In all likelihood "Lenten" was meant to be sung, but if so the original music is lost. Elisabeth Lutyens set the poem for unaccompanied chorus, but later withdrew this work. Alan Rawsthorne's Chamber Cantata (c. 1937), scored for soprano and chamber ensemble, includes "Lenten" along with Alexander Montgomerie's "The nicht is neir gone", and the anonymous poems "Of a rose is al myn song" and "Wynter wakeneth all my care". Sacred and Profane (1975), Benjamin Britten's cantata for unaccompanied voices, sets St.
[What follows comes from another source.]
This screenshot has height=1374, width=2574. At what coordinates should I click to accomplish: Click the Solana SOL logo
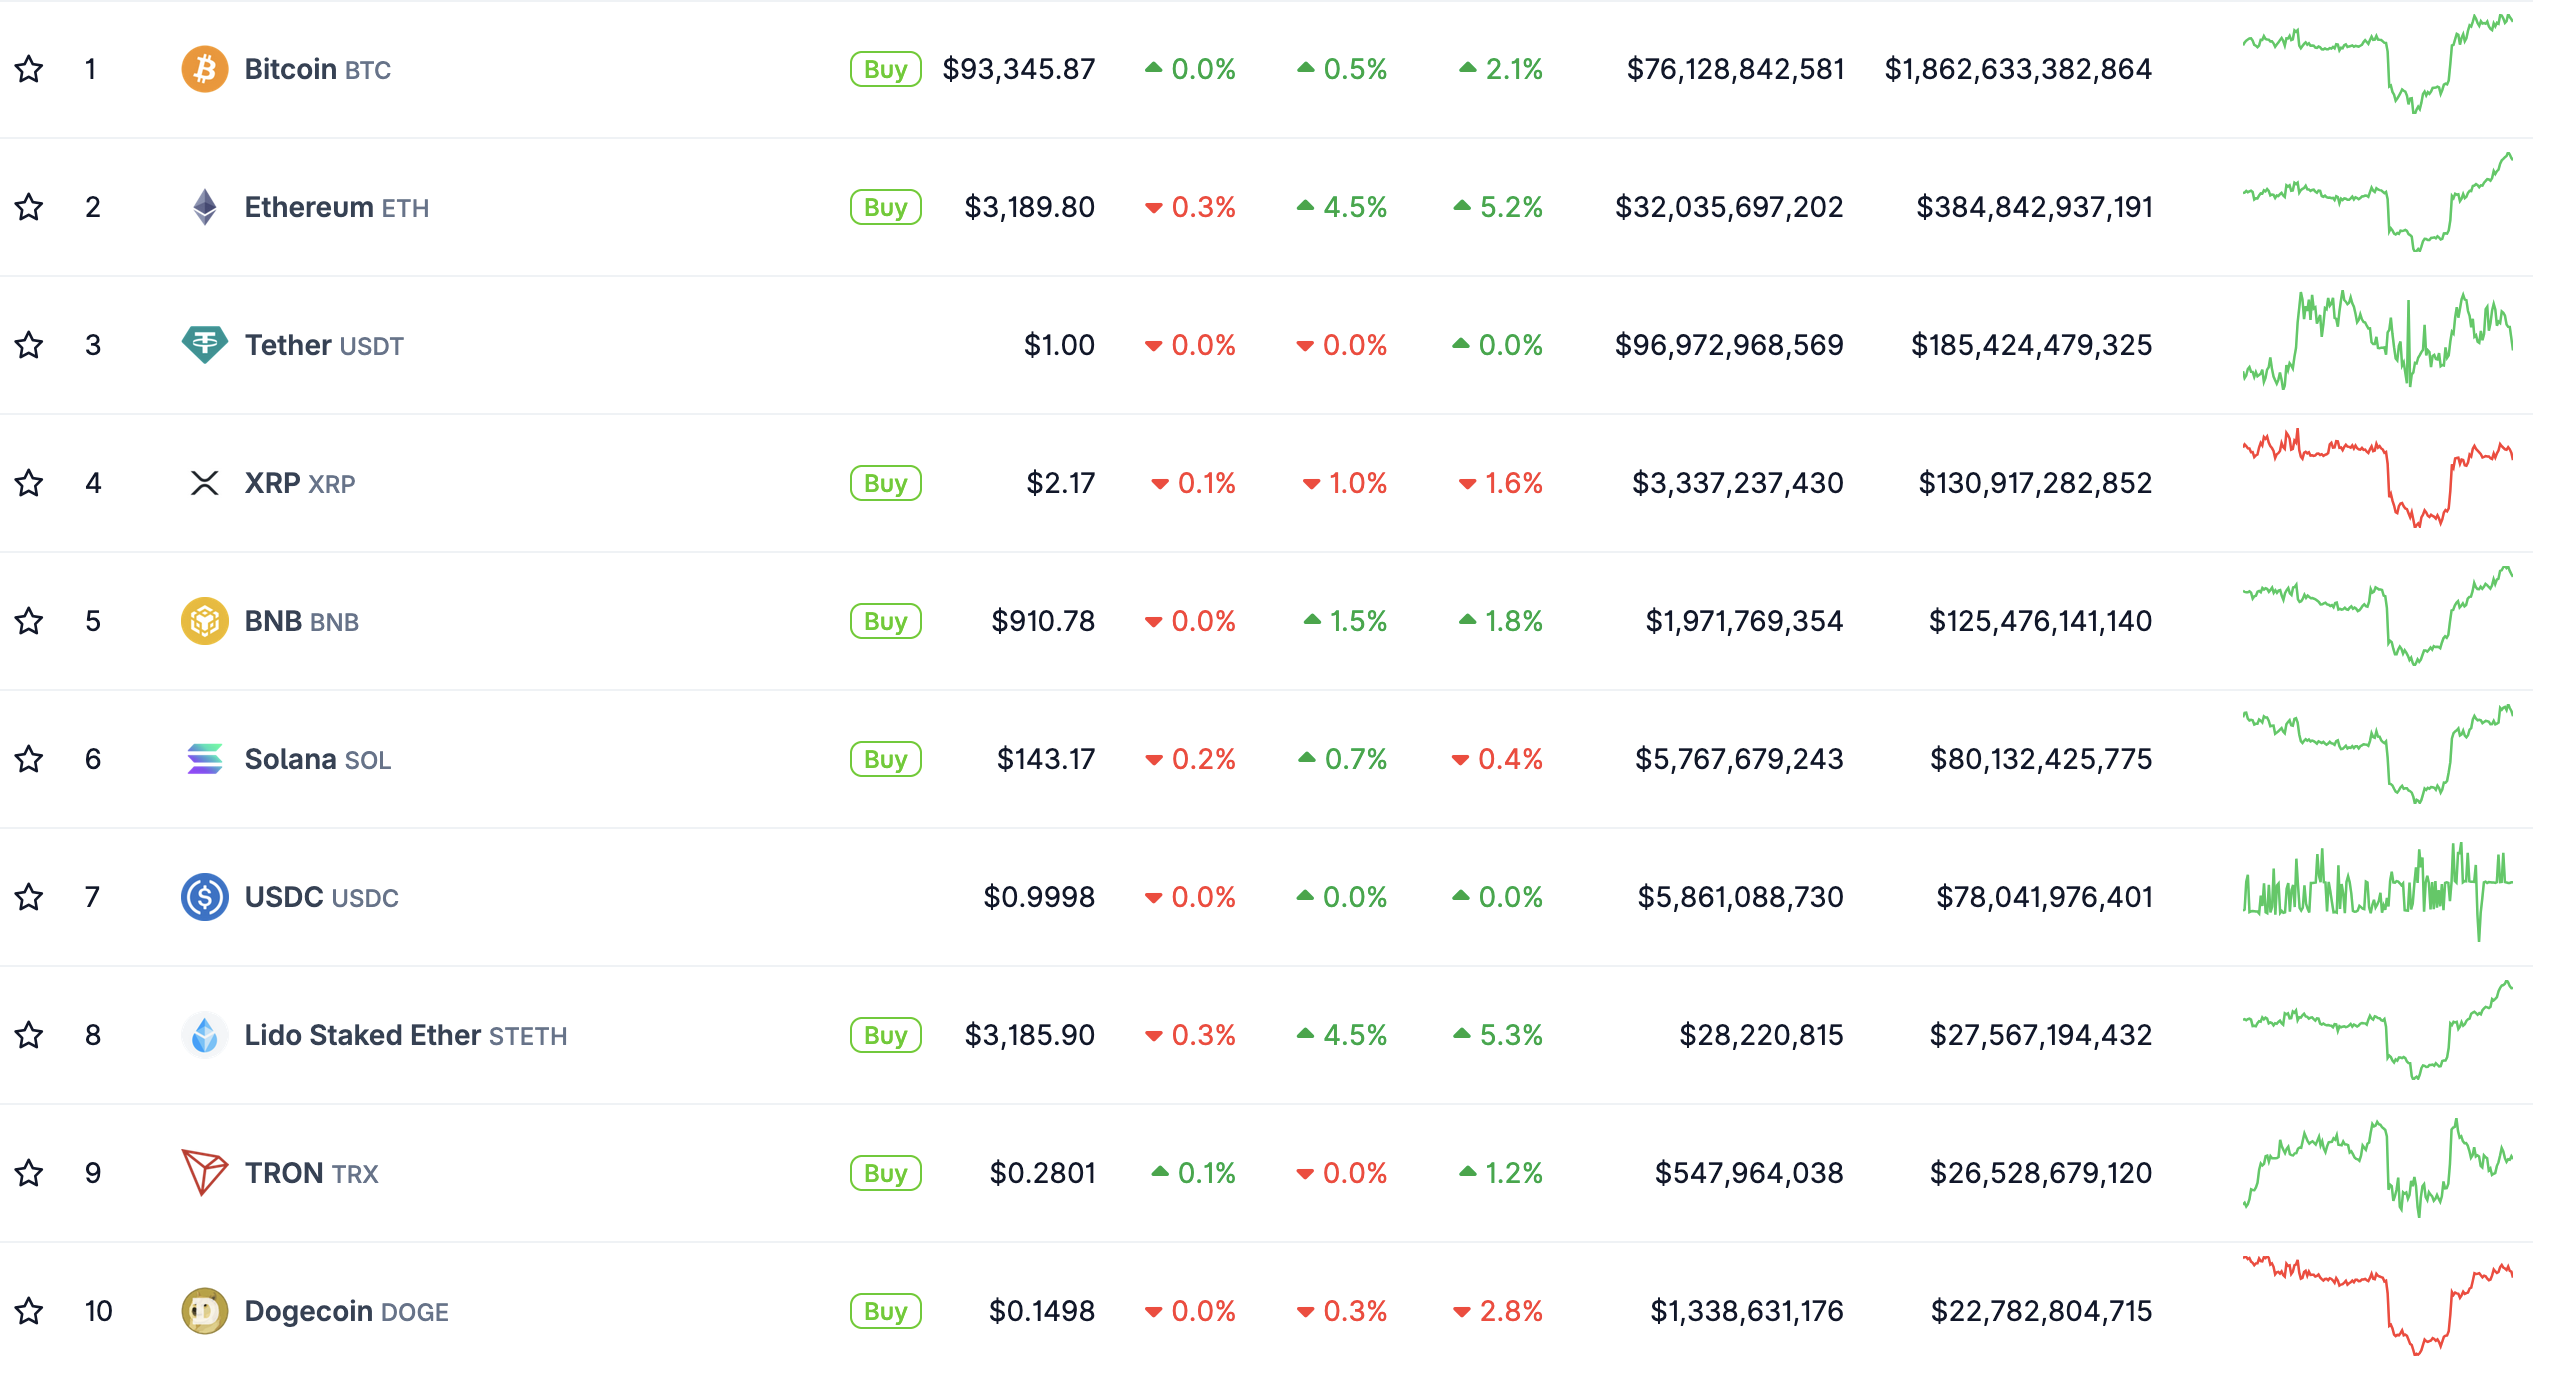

Godric's "Sainte Marye Virgine" and the anonymous "Foweles in the frith", "Lenten ys come with love to toune", "Mirie it is while sumer ilast", "Whanne ic se on Rode", "Maiden in the mor lay", "Ye that pasen by the weiye" and "Wanne mine eyhen misten". The Mediæval Bæbes' album The Huntress begins with a setting of "Lenten" by Katharine Blake and Kavus Torabi.